Roosevelt Fire grows to 39,000 acres
By Tom Hallberg and Emily Mieure
Jackson Hole Daily
Via Wyoming News Exchange
JACKSON — Gusty conditions on the Roosevelt Fire have pushed its northeastern flank toward Highway 191, causing more Bondurant-area neighborhoods to be evacuated.
The encroachment on the road caused the Sublette County Sheriff’s Office to close Highway 191 to facilitate evacuations, with no timetable on its reopening.
The blaze was reported at more than 39,000 acres and 24 percent contained Sunday, though due to red-flag weather conditions and the rapid growth of the fire, officials were unable to ascertain specific details on its size.
“Fire management and personnel are responding to a rapidly developing situation,” fire information officer Larisa Bogardus said. Around 3:45 p.m. Sunday, Bogardus was “given the impression it was half a mile from the highway.”
A Facebook post from the sheriff’s office around 5 p.m. Sunday said the fire was moving toward the cellphone towers in the area and that “cellular service could be interrupted.” Calls from the Jackson Hole Daily to Sublette County sheriff’s Sgt. Travis Bingham following the post went straight to voicemail, but Hoback resident Heather Mathews, who owns land in Hoback Ranches, was able to get text messages to friends still in Bondurant.

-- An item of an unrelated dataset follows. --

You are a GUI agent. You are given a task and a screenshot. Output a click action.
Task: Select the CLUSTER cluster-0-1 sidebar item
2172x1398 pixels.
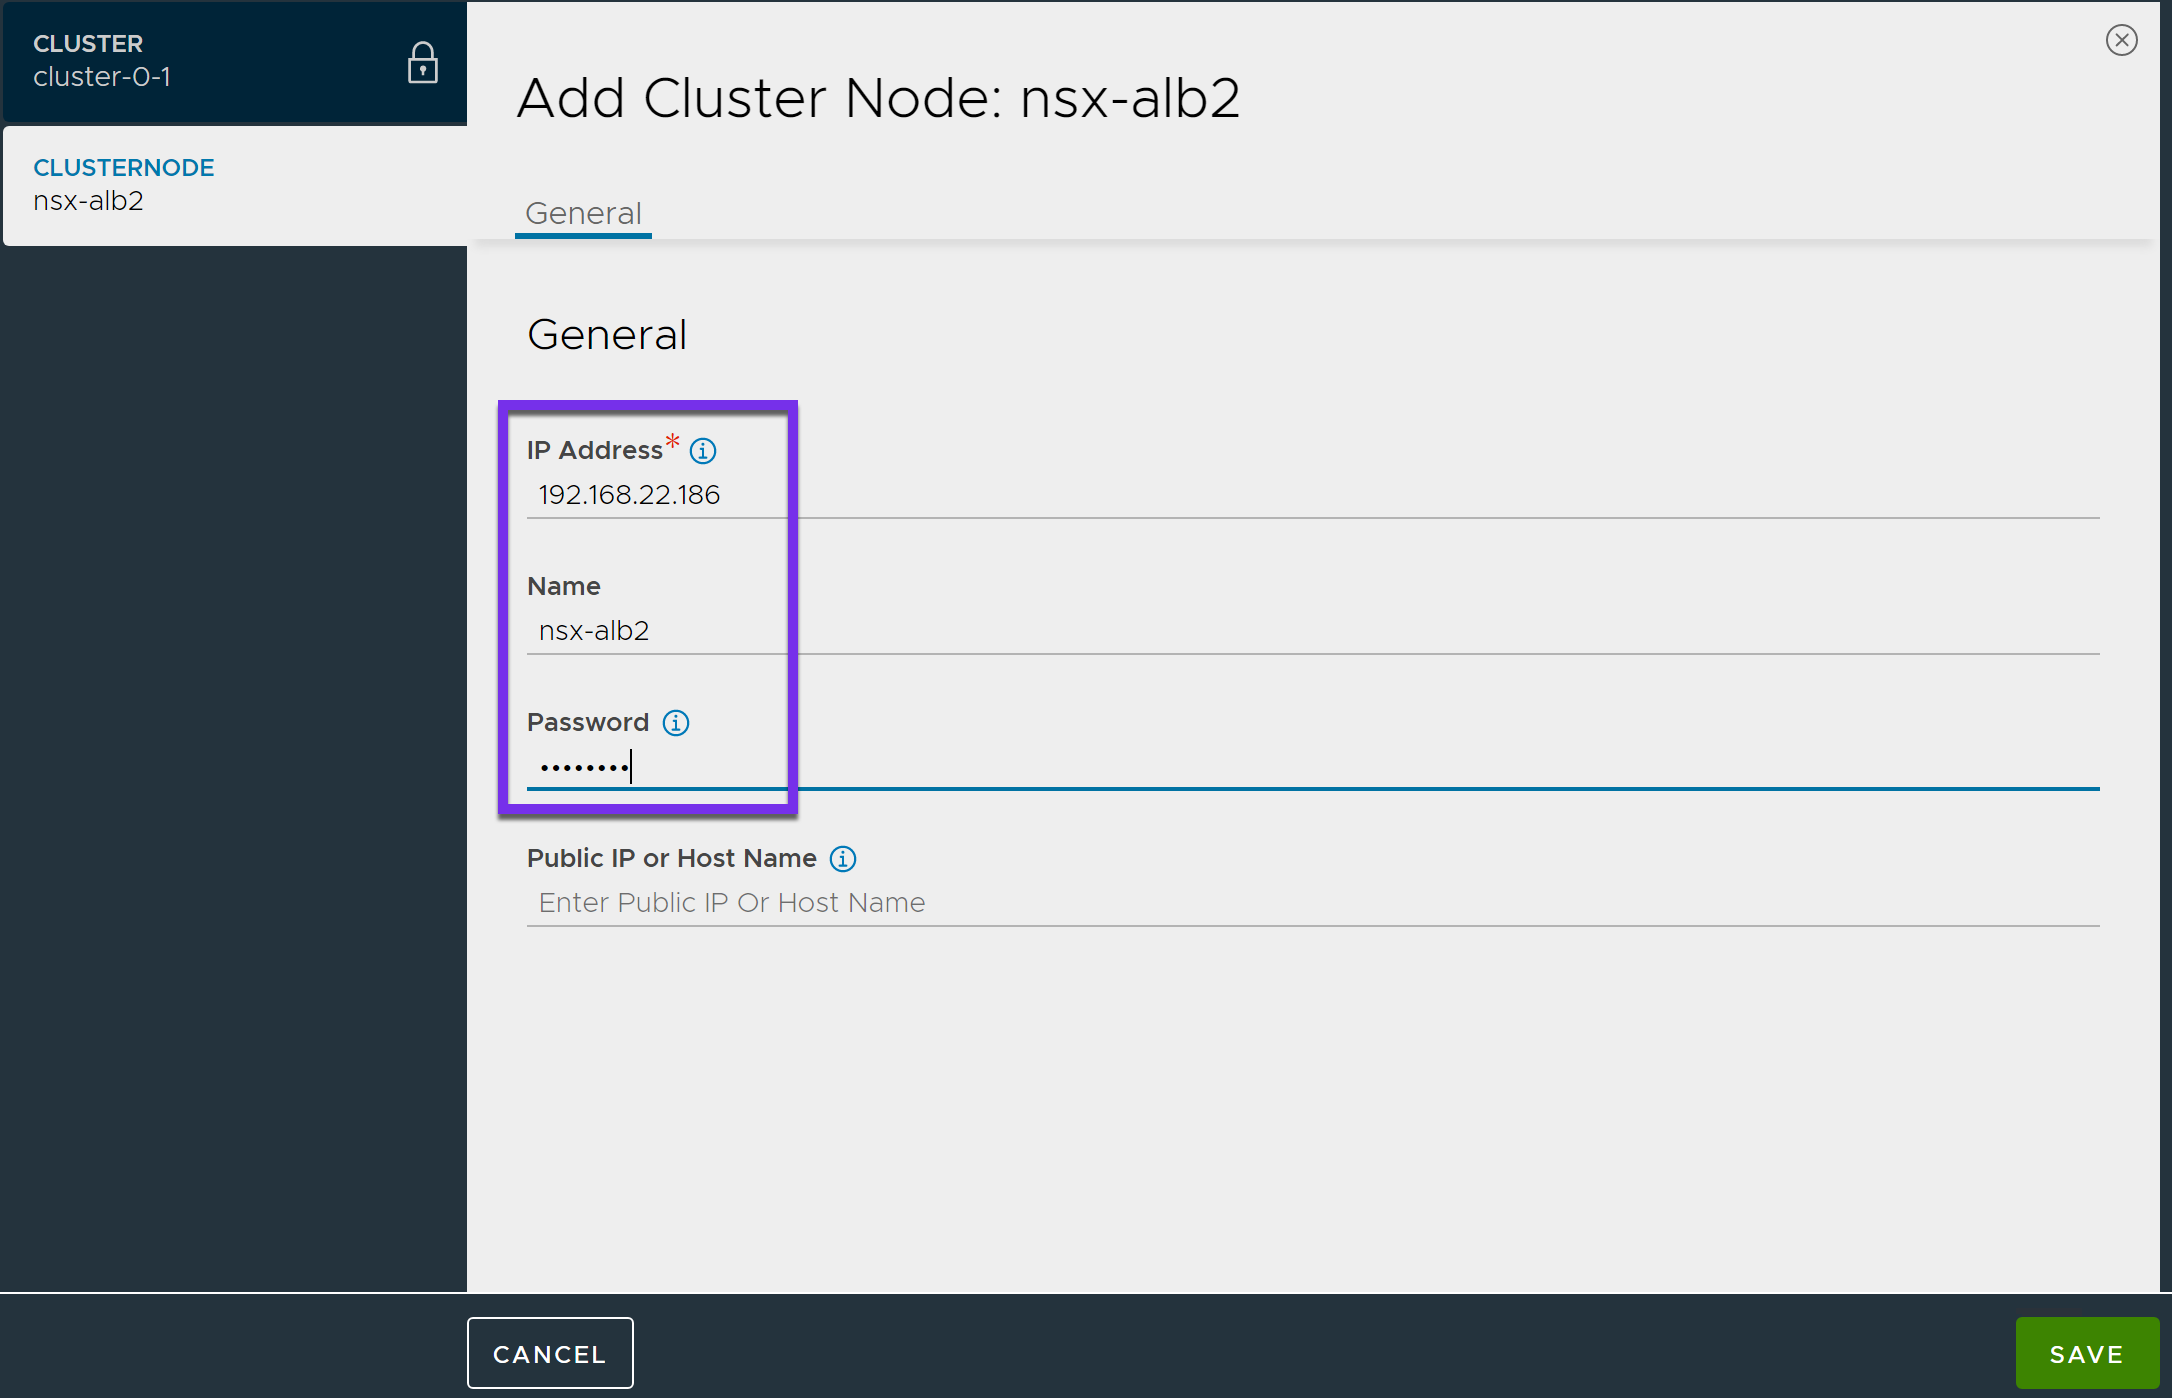pos(200,61)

The fire’s encroachment on Highway 191 has dramatically shifted the evacuation map to include Rim Ranches and Rim Station, as well as the area between Fisherman Creek Road and Highway 191. A video update from the management team said Flying A Ranch to Cline Ranches, Black Butte and the Packer-Miner Creek subdivison are also being evacuated.
As of press time, a region north of the highway, extending from Bondurant north to the Gros Ventre Wilderness boundary and east to the Kendall Valley, was under the “set” designation, meaning ready to go at any time, according to the sheriff’s office.
A Type I management team will take over at 6 a.m. Monday, with members on scene Sunday to shadow the Type II team that has been on the fire. Along with the new team, firefighters and resources continue to pour in.
“We’ve been getting reinforcements all day, every day,” Bogardus said.
The influx of resources is critical, as some air support and firefighters were pulled off the Roosevelt Fire to attack another blaze that popped up over the weekend. The Irish Fire near Boulter Reservoir on the Pinedale Ranger District was spotted at about 2:30 p.m. Saturday by a helicopter on an unrelated search and rescue mission.
“It’s blowing up quickly,” Bingham said Saturday. “When it rains it pours.”
According to the Bridger-Teton National Forest’s Facebook page, “air tankers dropped retardant around the entire fire, boxing it in and slowing its growth” to about 25 acres.
Twenty-eight firefighters hiked into the fire on a full-suppression mission to dig fire lines where possible, as the area around the blaze contained numerous standing dead trees. By Sunday afternoon, they reported no “issues or active fire behavior.”
“The suppression effort is going well, and upon inquiring, I’ve been told the fire is not growing or spreading,” public information officer Erin MacEwen wrote in an email.
With the Irish Fire not spreading, most efforts are being put toward the Roosevelt Fire and the Wyoming Range’s other large blaze, the Marten Creek Fire, which was reported to be about 5,600 acres and 7 percent contained Sunday.
Temperatures are expected to remain low Monday, in the 50s, but relative humidity levels are also expected to stay low, in the teens to 20s, with wind gusts of up to 20 mph in the afternoon.